Ve benden büyük olmasına rağmen bana abi diyerek gururumu inciten Nazlı Ben abi değilim..
Ha bu arada ne zaman kuaföre gidiyoruz...
Ha birde yıkanmış olan bulaşıkları sana nasıl tekrar yıkattım ama
Ha birde Mahmut’un suç ortağı Mekan var. Senide unutmayacağım kötü çocuk
Hilal, Selcan ve Beyza üçlümüz var bizim. Hilal benim köylüm. Onu görünce özlemini duyduğum Terme hasretim gidiyor. Sonuçta köyümüz insanı, toprağım olur.

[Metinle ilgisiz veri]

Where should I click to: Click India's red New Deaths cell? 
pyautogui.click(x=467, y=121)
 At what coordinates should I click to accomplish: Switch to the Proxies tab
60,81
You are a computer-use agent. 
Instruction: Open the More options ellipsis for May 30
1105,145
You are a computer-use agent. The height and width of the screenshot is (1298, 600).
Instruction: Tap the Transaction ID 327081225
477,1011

Selcan ise çok cana yakın bir arkadaş. Selcan’da bulaşık yıkadı.. Şimdi İstanbul’da kitap isimleri istedi verdim okuyacak...

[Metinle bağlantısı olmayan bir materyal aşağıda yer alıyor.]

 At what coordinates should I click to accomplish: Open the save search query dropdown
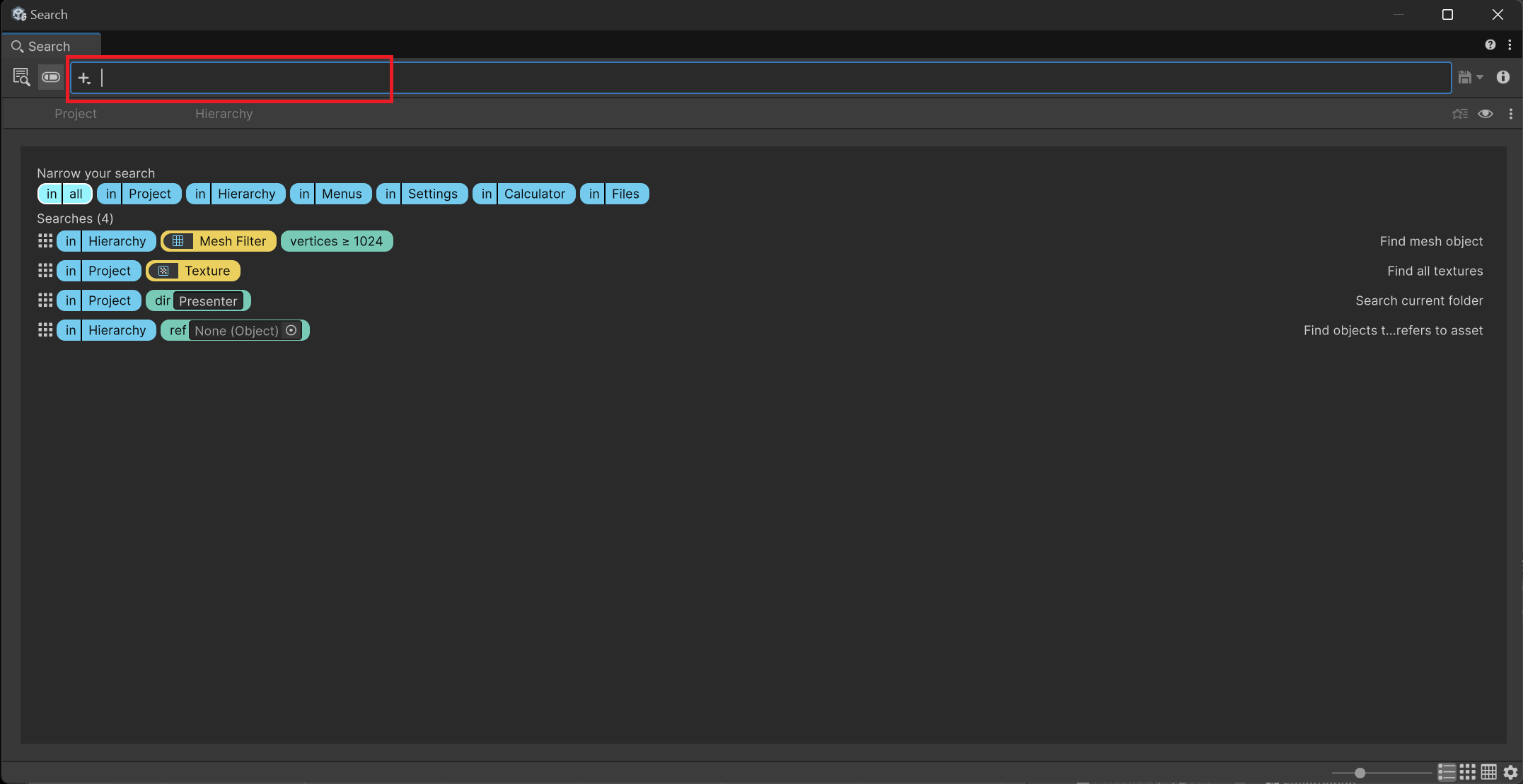(1471, 77)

Beyza’da istedi ona da verdim oda okuyacak bakalım.. Ha bu arada Beyza İnkılap notları için özür dilerim elimizden bu kadarı geldi.
Tüm bu arkadaşlarla bir Ramazan’ı beraber geçirdik. Gülerek eğlenerek geçti bu Ramazan. Tabiki de bu ortamın oluşmasını sağlayan Metin hocam sana yeniden teşekkür ediyorum. Her ne kadar Ufuk beni kışkıtıp masa örtüsü rulosu ile yanınıza gönderse de yinede sağolun. (Cümle acayip devrildi)
Bu arada Mert ile balık tutmaya gittiğimizde ilk defa olta kullandım.. Yani sizi kandırdım haberiniz olsun
Eda ben Akbar, Emre ve Hasret gün doğumunu izlemeye gittik. Tabi gün doğmadı... Ama Eda sözüm söz o güneş doğacak
Bu güzel insanlardan adını hatırlamadığım varsa şuanda saat gece 03: 36, yorgunluğuma verin.
Benim güzel Anadolu’mun güzel yürekli evlatları. (Akbar sen hariç ) Hepiniz umarım hayatta en güzel insanlar ve olaylarla karşılaşırsınız. Dileğim şu ki hayatta hep muvaffak olunuz. Başarılar sizlerle olsun.